Would you please write out the records below exactly as they appear?

Data in this exercise →
Content starts

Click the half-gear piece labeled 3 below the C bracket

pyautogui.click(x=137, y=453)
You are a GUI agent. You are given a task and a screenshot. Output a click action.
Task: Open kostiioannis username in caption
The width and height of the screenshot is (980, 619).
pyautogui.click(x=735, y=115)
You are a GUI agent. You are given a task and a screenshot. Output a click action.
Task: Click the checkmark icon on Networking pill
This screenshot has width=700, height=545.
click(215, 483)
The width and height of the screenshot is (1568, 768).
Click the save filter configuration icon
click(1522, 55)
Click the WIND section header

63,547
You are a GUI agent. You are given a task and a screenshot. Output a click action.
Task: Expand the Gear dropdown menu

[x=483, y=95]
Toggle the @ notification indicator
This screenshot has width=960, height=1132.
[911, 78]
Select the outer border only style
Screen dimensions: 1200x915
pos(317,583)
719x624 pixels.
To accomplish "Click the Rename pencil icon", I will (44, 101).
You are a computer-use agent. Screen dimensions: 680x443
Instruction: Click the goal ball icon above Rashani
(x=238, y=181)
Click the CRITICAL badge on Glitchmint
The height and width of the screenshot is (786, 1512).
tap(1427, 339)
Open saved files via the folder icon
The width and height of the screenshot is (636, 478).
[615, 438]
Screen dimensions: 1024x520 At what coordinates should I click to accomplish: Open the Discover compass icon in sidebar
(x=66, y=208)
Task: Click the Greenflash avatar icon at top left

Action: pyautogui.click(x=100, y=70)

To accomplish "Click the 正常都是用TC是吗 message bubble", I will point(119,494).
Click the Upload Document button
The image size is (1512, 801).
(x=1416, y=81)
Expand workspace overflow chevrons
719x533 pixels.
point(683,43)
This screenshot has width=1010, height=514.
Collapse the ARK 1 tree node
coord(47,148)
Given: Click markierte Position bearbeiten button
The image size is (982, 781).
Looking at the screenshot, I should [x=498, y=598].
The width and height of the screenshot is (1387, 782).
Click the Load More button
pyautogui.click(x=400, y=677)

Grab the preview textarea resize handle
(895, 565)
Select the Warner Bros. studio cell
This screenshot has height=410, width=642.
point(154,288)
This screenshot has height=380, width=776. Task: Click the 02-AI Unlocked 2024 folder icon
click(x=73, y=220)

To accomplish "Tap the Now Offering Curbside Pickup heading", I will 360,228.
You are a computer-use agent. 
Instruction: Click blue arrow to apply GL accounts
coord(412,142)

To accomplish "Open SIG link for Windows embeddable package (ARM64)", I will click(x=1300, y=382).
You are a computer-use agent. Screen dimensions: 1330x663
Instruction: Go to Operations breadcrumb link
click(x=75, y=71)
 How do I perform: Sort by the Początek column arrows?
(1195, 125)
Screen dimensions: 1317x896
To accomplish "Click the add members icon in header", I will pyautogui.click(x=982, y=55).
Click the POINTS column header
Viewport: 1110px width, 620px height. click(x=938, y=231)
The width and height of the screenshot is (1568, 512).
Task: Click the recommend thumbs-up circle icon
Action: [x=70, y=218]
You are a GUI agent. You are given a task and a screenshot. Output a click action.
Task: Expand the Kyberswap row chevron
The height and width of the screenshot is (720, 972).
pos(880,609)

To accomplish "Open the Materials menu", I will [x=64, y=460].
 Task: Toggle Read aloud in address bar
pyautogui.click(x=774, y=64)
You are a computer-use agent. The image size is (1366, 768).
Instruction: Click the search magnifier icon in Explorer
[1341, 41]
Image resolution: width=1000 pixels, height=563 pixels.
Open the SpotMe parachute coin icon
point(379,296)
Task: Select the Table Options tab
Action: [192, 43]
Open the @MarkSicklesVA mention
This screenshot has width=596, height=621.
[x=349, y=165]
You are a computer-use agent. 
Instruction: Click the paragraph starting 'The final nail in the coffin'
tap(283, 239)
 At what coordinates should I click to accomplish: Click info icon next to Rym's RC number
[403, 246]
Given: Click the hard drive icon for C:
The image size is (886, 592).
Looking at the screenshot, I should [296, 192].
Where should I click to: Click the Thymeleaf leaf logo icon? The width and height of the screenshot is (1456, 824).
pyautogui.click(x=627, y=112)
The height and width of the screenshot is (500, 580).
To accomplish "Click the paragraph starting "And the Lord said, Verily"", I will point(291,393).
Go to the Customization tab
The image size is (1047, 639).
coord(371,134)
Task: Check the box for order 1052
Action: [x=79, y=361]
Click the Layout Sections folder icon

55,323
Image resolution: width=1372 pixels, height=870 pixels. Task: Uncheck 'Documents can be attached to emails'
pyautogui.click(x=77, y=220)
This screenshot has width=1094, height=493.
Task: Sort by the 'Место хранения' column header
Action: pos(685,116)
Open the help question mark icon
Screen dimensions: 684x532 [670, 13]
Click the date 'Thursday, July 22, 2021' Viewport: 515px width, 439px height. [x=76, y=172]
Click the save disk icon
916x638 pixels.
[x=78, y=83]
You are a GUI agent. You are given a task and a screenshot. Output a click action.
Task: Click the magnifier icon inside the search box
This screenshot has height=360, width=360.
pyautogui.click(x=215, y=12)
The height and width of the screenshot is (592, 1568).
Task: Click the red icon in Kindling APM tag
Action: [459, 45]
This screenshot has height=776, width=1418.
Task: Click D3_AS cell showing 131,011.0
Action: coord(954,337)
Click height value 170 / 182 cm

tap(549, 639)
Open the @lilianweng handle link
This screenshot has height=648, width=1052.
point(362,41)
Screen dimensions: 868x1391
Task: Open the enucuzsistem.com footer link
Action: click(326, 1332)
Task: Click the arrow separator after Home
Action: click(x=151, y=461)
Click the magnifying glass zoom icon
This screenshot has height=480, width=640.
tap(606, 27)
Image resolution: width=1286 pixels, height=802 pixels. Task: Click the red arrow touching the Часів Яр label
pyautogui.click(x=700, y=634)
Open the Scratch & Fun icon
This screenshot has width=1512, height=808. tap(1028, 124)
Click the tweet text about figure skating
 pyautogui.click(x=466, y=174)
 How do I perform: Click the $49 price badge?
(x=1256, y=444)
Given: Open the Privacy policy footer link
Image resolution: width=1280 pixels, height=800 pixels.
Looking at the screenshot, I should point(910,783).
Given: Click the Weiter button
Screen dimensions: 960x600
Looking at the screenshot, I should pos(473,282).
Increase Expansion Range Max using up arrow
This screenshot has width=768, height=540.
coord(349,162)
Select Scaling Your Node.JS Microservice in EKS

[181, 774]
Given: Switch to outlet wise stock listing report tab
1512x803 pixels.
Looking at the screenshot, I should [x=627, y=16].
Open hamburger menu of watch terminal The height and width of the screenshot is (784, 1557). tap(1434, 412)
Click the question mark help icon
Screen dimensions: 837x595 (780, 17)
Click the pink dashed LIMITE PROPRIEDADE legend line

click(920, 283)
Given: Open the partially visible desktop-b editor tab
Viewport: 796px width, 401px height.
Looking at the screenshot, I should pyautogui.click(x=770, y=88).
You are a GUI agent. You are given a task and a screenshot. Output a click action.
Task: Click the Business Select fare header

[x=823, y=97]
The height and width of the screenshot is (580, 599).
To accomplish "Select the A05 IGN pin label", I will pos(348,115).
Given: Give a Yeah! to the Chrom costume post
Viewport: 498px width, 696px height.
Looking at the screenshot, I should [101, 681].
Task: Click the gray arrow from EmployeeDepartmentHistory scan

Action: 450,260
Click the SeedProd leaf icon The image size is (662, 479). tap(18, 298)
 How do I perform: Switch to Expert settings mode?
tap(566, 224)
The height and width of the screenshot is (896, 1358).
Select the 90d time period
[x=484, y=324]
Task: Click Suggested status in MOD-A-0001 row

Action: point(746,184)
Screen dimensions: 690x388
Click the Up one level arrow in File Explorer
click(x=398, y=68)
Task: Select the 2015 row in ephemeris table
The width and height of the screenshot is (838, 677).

Content ends

Task result →
Click the half-gear piece labeled 3 below the C bracket

pyautogui.click(x=137, y=453)
You are a GUI agent. You are given a task and a screenshot. Output a click action.
Task: Open kostiioannis username in caption
The width and height of the screenshot is (980, 619).
pyautogui.click(x=735, y=115)
You are a GUI agent. You are given a task and a screenshot. Output a click action.
Task: Click the checkmark icon on Networking pill
This screenshot has width=700, height=545.
click(215, 483)
The width and height of the screenshot is (1568, 768).
Click the save filter configuration icon
click(1522, 55)
Click the WIND section header

63,547
You are a GUI agent. You are given a task and a screenshot. Output a click action.
Task: Expand the Gear dropdown menu

[x=483, y=95]
Toggle the @ notification indicator
This screenshot has width=960, height=1132.
[911, 78]
Select the outer border only style
Screen dimensions: 1200x915
pos(317,583)
719x624 pixels.
To accomplish "Click the Rename pencil icon", I will (44, 101).
You are a computer-use agent. Screen dimensions: 680x443
Instruction: Click the goal ball icon above Rashani
(x=238, y=181)
Click the CRITICAL badge on Glitchmint
The height and width of the screenshot is (786, 1512).
tap(1427, 339)
Open saved files via the folder icon
The width and height of the screenshot is (636, 478).
[615, 438]
Screen dimensions: 1024x520 At what coordinates should I click to accomplish: Open the Discover compass icon in sidebar
(x=66, y=208)
Task: Click the Greenflash avatar icon at top left

Action: pyautogui.click(x=100, y=70)

To accomplish "Click the 正常都是用TC是吗 message bubble", I will point(119,494).
Click the Upload Document button
The image size is (1512, 801).
(x=1416, y=81)
Expand workspace overflow chevrons
719x533 pixels.
point(683,43)
This screenshot has width=1010, height=514.
Collapse the ARK 1 tree node
coord(47,148)
Given: Click markierte Position bearbeiten button
The image size is (982, 781).
Looking at the screenshot, I should [x=498, y=598].
The width and height of the screenshot is (1387, 782).
Click the Load More button
pyautogui.click(x=400, y=677)

Grab the preview textarea resize handle
(895, 565)
Select the Warner Bros. studio cell
This screenshot has height=410, width=642.
point(154,288)
This screenshot has height=380, width=776. Task: Click the 02-AI Unlocked 2024 folder icon
click(x=73, y=220)

To accomplish "Tap the Now Offering Curbside Pickup heading", I will 360,228.
You are a computer-use agent. 
Instruction: Click blue arrow to apply GL accounts
coord(412,142)

To accomplish "Open SIG link for Windows embeddable package (ARM64)", I will click(x=1300, y=382).
You are a computer-use agent. Screen dimensions: 1330x663
Instruction: Go to Operations breadcrumb link
click(x=75, y=71)
 How do I perform: Sort by the Początek column arrows?
(1195, 125)
Screen dimensions: 1317x896
To accomplish "Click the add members icon in header", I will pyautogui.click(x=982, y=55).
Click the POINTS column header
Viewport: 1110px width, 620px height. click(x=938, y=231)
The width and height of the screenshot is (1568, 512).
Task: Click the recommend thumbs-up circle icon
Action: [x=70, y=218]
You are a GUI agent. You are given a task and a screenshot. Output a click action.
Task: Expand the Kyberswap row chevron
The height and width of the screenshot is (720, 972).
pos(880,609)

To accomplish "Open the Materials menu", I will [x=64, y=460].
 Task: Toggle Read aloud in address bar
pyautogui.click(x=774, y=64)
You are a computer-use agent. The image size is (1366, 768).
Instruction: Click the search magnifier icon in Explorer
[1341, 41]
Image resolution: width=1000 pixels, height=563 pixels.
Open the SpotMe parachute coin icon
point(379,296)
Task: Select the Table Options tab
Action: [192, 43]
Open the @MarkSicklesVA mention
This screenshot has width=596, height=621.
[x=349, y=165]
You are a computer-use agent. 
Instruction: Click the paragraph starting 'The final nail in the coffin'
tap(283, 239)
 At what coordinates should I click to accomplish: Click info icon next to Rym's RC number
[403, 246]
Given: Click the hard drive icon for C:
The image size is (886, 592).
Looking at the screenshot, I should [296, 192].
Where should I click to: Click the Thymeleaf leaf logo icon? The width and height of the screenshot is (1456, 824).
pyautogui.click(x=627, y=112)
The height and width of the screenshot is (500, 580).
To accomplish "Click the paragraph starting "And the Lord said, Verily"", I will point(291,393).
Go to the Customization tab
The image size is (1047, 639).
coord(371,134)
Task: Check the box for order 1052
Action: [x=79, y=361]
Click the Layout Sections folder icon

55,323
Image resolution: width=1372 pixels, height=870 pixels. Task: Uncheck 'Documents can be attached to emails'
pyautogui.click(x=77, y=220)
This screenshot has width=1094, height=493.
Task: Sort by the 'Место хранения' column header
Action: pos(685,116)
Open the help question mark icon
Screen dimensions: 684x532 [670, 13]
Click the date 'Thursday, July 22, 2021' Viewport: 515px width, 439px height. [x=76, y=172]
Click the save disk icon
916x638 pixels.
[x=78, y=83]
You are a GUI agent. You are given a task and a screenshot. Output a click action.
Task: Click the magnifier icon inside the search box
This screenshot has height=360, width=360.
pyautogui.click(x=215, y=12)
The height and width of the screenshot is (592, 1568).
Task: Click the red icon in Kindling APM tag
Action: [459, 45]
This screenshot has height=776, width=1418.
Task: Click D3_AS cell showing 131,011.0
Action: coord(954,337)
Click height value 170 / 182 cm

tap(549, 639)
Open the @lilianweng handle link
This screenshot has height=648, width=1052.
point(362,41)
Screen dimensions: 868x1391
Task: Open the enucuzsistem.com footer link
Action: click(326, 1332)
Task: Click the arrow separator after Home
Action: click(x=151, y=461)
Click the magnifying glass zoom icon
This screenshot has height=480, width=640.
tap(606, 27)
Image resolution: width=1286 pixels, height=802 pixels. Task: Click the red arrow touching the Часів Яр label
pyautogui.click(x=700, y=634)
Open the Scratch & Fun icon
This screenshot has width=1512, height=808. tap(1028, 124)
Click the tweet text about figure skating
 pyautogui.click(x=466, y=174)
 How do I perform: Click the $49 price badge?
(x=1256, y=444)
Given: Open the Privacy policy footer link
Image resolution: width=1280 pixels, height=800 pixels.
Looking at the screenshot, I should point(910,783).
Given: Click the Weiter button
Screen dimensions: 960x600
Looking at the screenshot, I should pos(473,282).
Increase Expansion Range Max using up arrow
This screenshot has width=768, height=540.
coord(349,162)
Select Scaling Your Node.JS Microservice in EKS

[181, 774]
Given: Switch to outlet wise stock listing report tab
1512x803 pixels.
Looking at the screenshot, I should [x=627, y=16].
Open hamburger menu of watch terminal The height and width of the screenshot is (784, 1557). tap(1434, 412)
Click the question mark help icon
Screen dimensions: 837x595 (780, 17)
Click the pink dashed LIMITE PROPRIEDADE legend line

click(920, 283)
Given: Open the partially visible desktop-b editor tab
Viewport: 796px width, 401px height.
Looking at the screenshot, I should pyautogui.click(x=770, y=88).
You are a GUI agent. You are given a task and a screenshot. Output a click action.
Task: Click the Business Select fare header

[x=823, y=97]
The height and width of the screenshot is (580, 599).
To accomplish "Select the A05 IGN pin label", I will pos(348,115).
Given: Give a Yeah! to the Chrom costume post
Viewport: 498px width, 696px height.
Looking at the screenshot, I should [101, 681].
Task: Click the gray arrow from EmployeeDepartmentHistory scan

Action: 450,260
Click the SeedProd leaf icon The image size is (662, 479). tap(18, 298)
 How do I perform: Switch to Expert settings mode?
tap(566, 224)
The height and width of the screenshot is (896, 1358).
Select the 90d time period
[x=484, y=324]
Task: Click Suggested status in MOD-A-0001 row

Action: point(746,184)
Screen dimensions: 690x388
Click the Up one level arrow in File Explorer
click(x=398, y=68)
Task: Select the 2015 row in ephemeris table
The width and height of the screenshot is (838, 677).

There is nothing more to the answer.